Anthony Martinez–Galvan

 

Untitled (Angeles National Forest, Wandering In The Sea Of Fog) 

UV-coated archival polychrome inkjet prints on acrylic 

2016-2022

H 20" x W 152"

The work interrogates landscape photography, specifically its role as an ideological apparatus and technological aid in westward expansion and colonialism. Through the appropriation of seriality, a typological system historically used for cataloguing in anthropology and land surveying, the work comprises a sequence of nine portrait-format photographs taken with a 4x5 large-format camera. 

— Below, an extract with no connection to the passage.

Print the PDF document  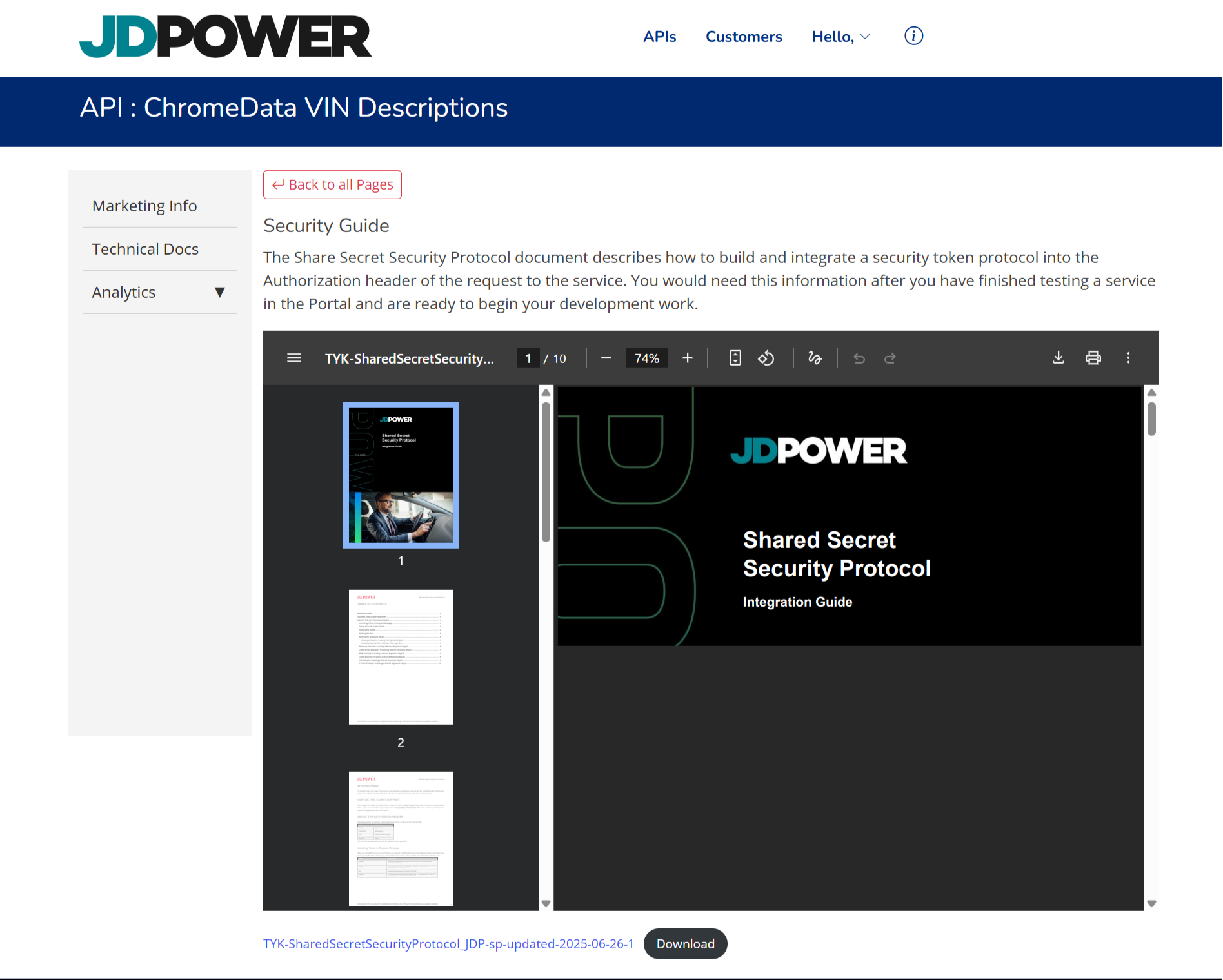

Each frame is structured as a score of space depicting a fog-laden landscape along a trail ridge in the Angeles National Forest, overlooking the Los Angeles Basin. Fog serves as a poetic device that obfuscates, functioning as a veil that voids the background, compresses the midground, and centers the foreground as the primary subject. Shrubs, bushes, and yucca, native to the California Chaparral, take the stage as ecological agents. Grounded in the land, they bear witness to time and social changes.

In some frames, traces of human activity and infrastructure emerge, highlighting an ecology once considered wilderness and now preserved as a national site for amusement, recreation, and institutional research. These contradictions, shaped and sustained by the extension of capitalism, Empire, and national identity, linger within the apparatus that is landscape.